Earnings Report /

Abu Qir Fertilizers: Q2 19/20 review – High volumes conceal impact of Urea price weakness

    Al Ahly Pharos Securities Brokerage
    13 February 2020

    Sales steady thanks to Abu Qir 2’s volume ramp-up

    Abu Qir released its audited financials for 2Q19/20, recording revenue of EGP2,010 million (+1% QoQ, +1% YoY). As we had initially assumed, management indicated that the slight QoQ improvement is owed to higher volumes at Abu Qir 2, following the 20-day maintenance shutdown during 1Q19/20, offsetting overall price weakness for all products. Abu Qir 2 recorded a 32% QoQ jump in its sales alone this quarter, which we believe is a reflection of the volume ramp-up. On a YoY basis, we also believe the slight increase in sales came on the back of volume growth offsetting a 9% YoY decline in global urea prices as well as EGP appreciation of 10% YoY.

    Gross margins steady QoQ, contract YoY due to weak global pricing

    Gross profit for the quarter stood at EGP754 million, translating to a gross margin of 38% (flat QoQ, -4pps YoY). We believe the QoQ margin stability and YoY margin pressure are mainly reflections of urea price movements as the Egypt Urea Spot Index averaged USD272/ton for last quarter (-1% QoQ, -9% YoY) before dropping to current levels of USD240/ton. Hence, we assume Abu Qir was selling urea at steady to slightly lower prices than 1Q19/20, but at much lower prices than 2Q18/19 hence the 4pps YoY margin contraction.

    Profitability down on lower t-bills balance QoQ; absence of FX gains YoY

    Abu Qir’s net profit amounted to EGP688 million, translating to a net margin of 34% (-4pps QoQ, -11pps YoY). The company’s financial statements show that its bottom line was affected QoQ by lower return from treasury bills, as the company sold almost EGP1.5 billion worth of treasury bills during 2Q19/20. On an annual basis however, the 11pps margin contraction is mainly due to a high base effect as 2Q18/19 results included c.EGP216 million of FX gains, compared to none this quarter.

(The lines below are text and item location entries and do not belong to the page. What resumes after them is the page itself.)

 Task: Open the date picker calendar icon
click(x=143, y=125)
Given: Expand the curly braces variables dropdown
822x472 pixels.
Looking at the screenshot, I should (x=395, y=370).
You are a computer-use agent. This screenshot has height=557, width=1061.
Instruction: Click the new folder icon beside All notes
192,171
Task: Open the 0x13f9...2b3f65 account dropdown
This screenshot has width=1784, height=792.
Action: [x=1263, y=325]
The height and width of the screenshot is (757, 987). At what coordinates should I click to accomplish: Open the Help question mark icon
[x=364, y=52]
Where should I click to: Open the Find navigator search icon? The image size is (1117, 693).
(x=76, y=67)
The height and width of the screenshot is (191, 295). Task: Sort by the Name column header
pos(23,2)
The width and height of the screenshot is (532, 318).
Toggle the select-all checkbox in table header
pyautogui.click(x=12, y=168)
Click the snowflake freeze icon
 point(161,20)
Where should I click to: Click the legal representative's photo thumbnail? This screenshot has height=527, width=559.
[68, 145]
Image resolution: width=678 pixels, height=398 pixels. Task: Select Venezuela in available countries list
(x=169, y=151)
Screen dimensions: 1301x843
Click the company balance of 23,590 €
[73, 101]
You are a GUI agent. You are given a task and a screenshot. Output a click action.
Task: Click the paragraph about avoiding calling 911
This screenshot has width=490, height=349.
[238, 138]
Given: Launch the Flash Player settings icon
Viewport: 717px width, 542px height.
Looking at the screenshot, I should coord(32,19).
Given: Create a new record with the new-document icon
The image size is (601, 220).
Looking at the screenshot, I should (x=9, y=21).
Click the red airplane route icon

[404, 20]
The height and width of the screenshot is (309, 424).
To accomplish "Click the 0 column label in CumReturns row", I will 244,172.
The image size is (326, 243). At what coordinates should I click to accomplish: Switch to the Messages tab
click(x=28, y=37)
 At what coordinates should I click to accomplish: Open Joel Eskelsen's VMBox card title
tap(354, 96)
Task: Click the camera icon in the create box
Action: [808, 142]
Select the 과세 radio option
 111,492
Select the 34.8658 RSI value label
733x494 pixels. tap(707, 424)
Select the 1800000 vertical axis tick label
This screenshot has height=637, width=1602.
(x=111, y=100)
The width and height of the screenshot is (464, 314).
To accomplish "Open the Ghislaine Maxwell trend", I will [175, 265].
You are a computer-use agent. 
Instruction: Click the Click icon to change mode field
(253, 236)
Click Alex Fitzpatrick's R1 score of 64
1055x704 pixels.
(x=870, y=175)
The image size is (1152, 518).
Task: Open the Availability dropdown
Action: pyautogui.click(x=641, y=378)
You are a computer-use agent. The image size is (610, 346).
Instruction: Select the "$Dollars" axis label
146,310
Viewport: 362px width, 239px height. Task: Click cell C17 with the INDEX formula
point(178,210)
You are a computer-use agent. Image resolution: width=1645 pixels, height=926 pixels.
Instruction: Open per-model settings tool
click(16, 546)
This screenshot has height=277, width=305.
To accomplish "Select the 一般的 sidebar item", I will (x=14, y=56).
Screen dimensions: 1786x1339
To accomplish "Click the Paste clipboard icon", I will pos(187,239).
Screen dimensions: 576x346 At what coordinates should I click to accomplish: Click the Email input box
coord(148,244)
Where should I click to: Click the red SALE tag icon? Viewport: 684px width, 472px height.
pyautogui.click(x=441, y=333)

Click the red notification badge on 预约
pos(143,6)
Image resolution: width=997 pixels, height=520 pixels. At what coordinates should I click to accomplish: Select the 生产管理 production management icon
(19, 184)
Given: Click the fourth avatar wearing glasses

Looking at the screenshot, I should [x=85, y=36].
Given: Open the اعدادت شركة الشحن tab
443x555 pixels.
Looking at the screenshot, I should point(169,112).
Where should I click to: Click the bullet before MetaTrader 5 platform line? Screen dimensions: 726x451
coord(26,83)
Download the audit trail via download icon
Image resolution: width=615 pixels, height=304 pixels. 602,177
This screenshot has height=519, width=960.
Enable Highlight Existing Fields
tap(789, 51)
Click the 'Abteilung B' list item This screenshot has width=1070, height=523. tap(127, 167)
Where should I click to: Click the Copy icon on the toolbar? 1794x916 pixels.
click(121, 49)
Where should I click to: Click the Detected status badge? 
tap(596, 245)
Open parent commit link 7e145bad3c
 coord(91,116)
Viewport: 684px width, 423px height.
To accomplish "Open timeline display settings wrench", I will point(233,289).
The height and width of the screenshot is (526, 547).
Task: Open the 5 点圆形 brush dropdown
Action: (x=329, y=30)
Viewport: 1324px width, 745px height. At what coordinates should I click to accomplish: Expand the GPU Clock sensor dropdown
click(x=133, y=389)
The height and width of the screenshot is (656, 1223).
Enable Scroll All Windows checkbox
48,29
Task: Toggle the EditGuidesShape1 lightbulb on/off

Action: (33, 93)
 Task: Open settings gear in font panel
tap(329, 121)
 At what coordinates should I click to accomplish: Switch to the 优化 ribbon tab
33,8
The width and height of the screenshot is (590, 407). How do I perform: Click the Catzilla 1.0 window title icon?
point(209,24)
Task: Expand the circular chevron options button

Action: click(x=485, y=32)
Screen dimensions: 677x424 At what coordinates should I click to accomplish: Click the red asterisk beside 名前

    Maintain Overweight on FV of EGP27.10

    Having downgraded, earlier this year, our assumptions of urea prices for the year, we believe Abu Qir is on track to meet our expectations. The company has so far recorded sales of EGP4.0 billion and a bottom line of EGP1.4 billion as of 1H19/20. Hence, we believe our estimates of EGP8.0 billion in sales and EGP2.7 billion in net profit for the year will be attainable, even if the company stumbles over the second half of the year due to weak urea pricing.

    Abu Qir is currently trading at a 19/20e EV/EBITDA of 6.7x; a discount to its historical average of 9.0x. As for Abu Qir’s local peers, KIMA is trading at a 19/20e EV/EBITDA of 10.3x, a significant premium to Abu Qir, but MOPCO is trading at a 2020e EV/EBITDA of 4.8x, a discount to Abu Qir.